##### Текст для чтения #####

Исследователи уже задавались вопросом о причине этого технологического зигзага. Г. М. Коваленко назвал целых четыре обстоятельства, обусловивших неудачу в реализации создания медеплавильного завода в Заонежье: бедность медных месторождений, трудности их разработки, сложность технологии выплавки меди и неподготовленность строительства завода крестьянскими медными промыслами [6: 9]. Не все из перечисленного представляется нам достаточно существенным. Сравнительные исследования трудности добычи медной руды в Заонежье и на Урале нам неизвестны. Выплавка меди в технологическом плане действительно сложна, но где свидетельства того, что эти трудности не были на существовавшем медеплавильном заводе преодолены? Не исключаем, что важную роль играло качество (минеральный состав) медной руды, который самым непосредственным образом отражается на технологии выплавки, упрощая или усложняя ее. Но выяснение роли этого фактора требует специального и достаточно непростого исследования.

Вместе с тем можно указать на ряд факторов, которые должны были склонять Бутенанта к попытке построить в Карелии доменный и железоделательный завод (альтернативный медеплавильному или дополняющий его – в данном случае не важно). Помимо самоочевидных – наличия необходимых природных ресурсов и крестьянской железоделательной промышленности – обратим внимание на два, обусловленных отраслевой конфигурацией хозяйства, которым управлял Бутенант:

– долгие годы управляя предприятиями как цветной, так и черной металлургии, он, несомненно, неплохо знал технологическую цепочку операций получения не только меди, но и железа;

– на стабильно работавших заводах центра Европейской России Бутенант имел мастеров доменного и железоделательного производства, которых без заключения новых контрактов мог оперативно перебрасывать на другие объекты.

Хотя Бутенант умножал промышленное хозяйство подраставшего Х. Марселиса новыми предприятиями, его отношения с опекаемым портились. Бутенант очень хорошо помнил, что П. П. Марселис написал ево, Андрея, над всем своим имением и над заводы опекуном, тако ж де сына своего Крестьяна в малолетстве вручил ему. И приказал в духовной своей ему ведать ево, Крестьяна, и вручил ему до урочных лет32.

#####

Опираясь на текст о заводах Бутенанта, объясните, какие два фактора, связанные с отраслевой конфигурацией его хозяйства, должны были склонять Бутенанта к попытке построить в Карелии доменный и железоделательный завод. Данные, приведённые далее, для работы с текстом не нужны.

##### Исходные данные #####

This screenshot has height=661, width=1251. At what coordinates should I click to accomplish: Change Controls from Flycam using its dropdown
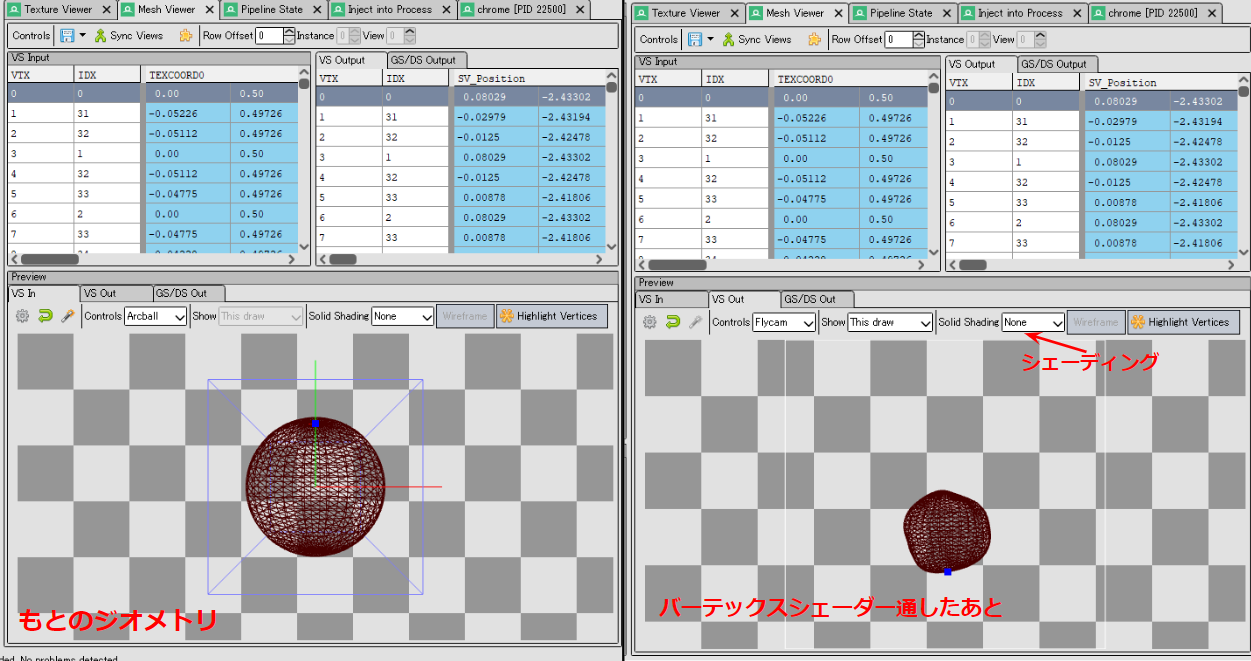pos(783,322)
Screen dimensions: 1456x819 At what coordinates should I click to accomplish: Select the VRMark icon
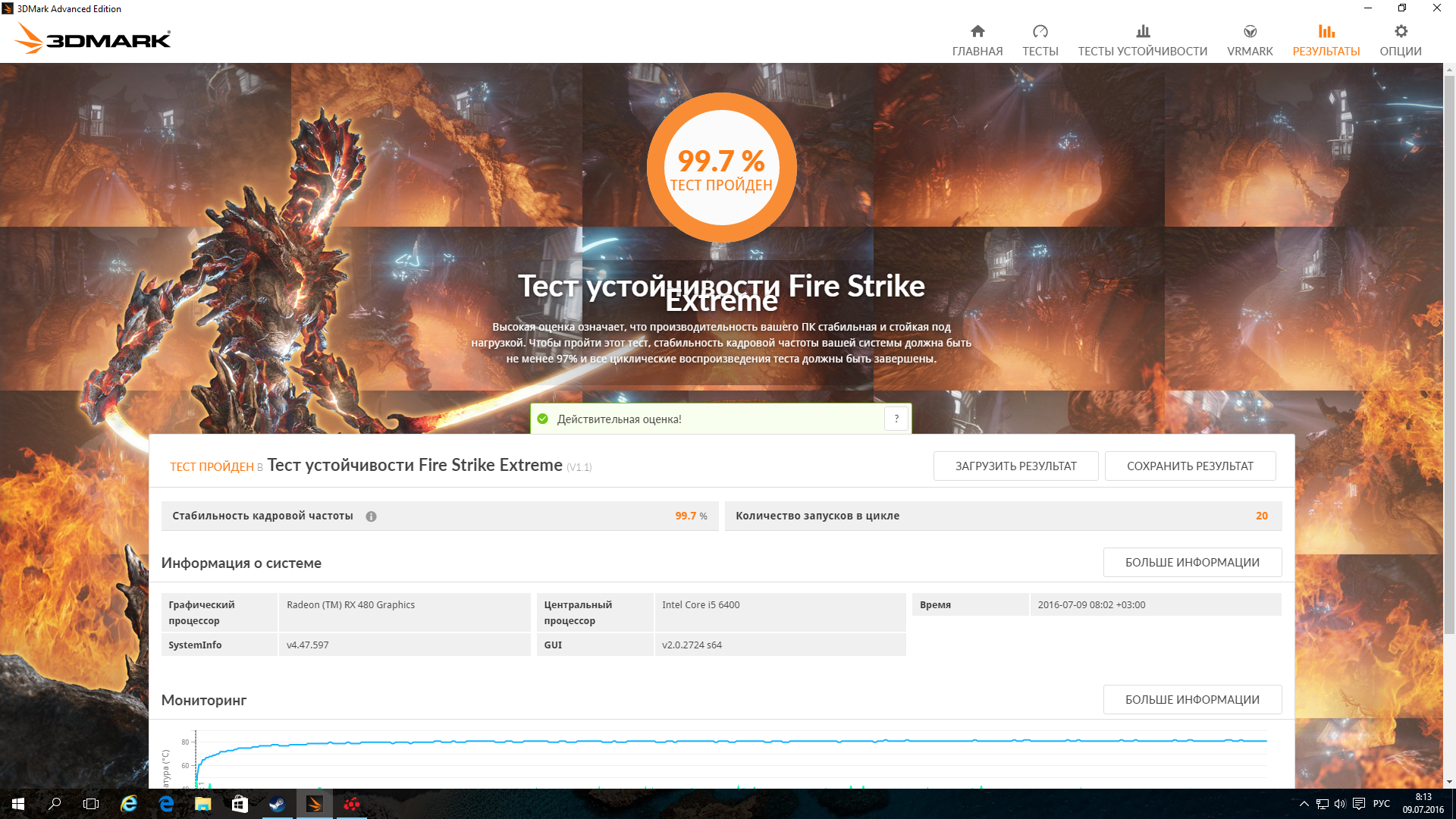pos(1250,32)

#####

Ответ к заданию: Бутенант долгие годы управлял предприятиями и цветной, и черной металлургии, поэтому хорошо знал технологическую цепочку получения не только меди, но и железа. Кроме того, на стабильно работавших заводах центра Европейской России у него были мастера доменного и железоделательного производства, которых он мог оперативно перебрасывать на другие объекты без заключения новых контрактов.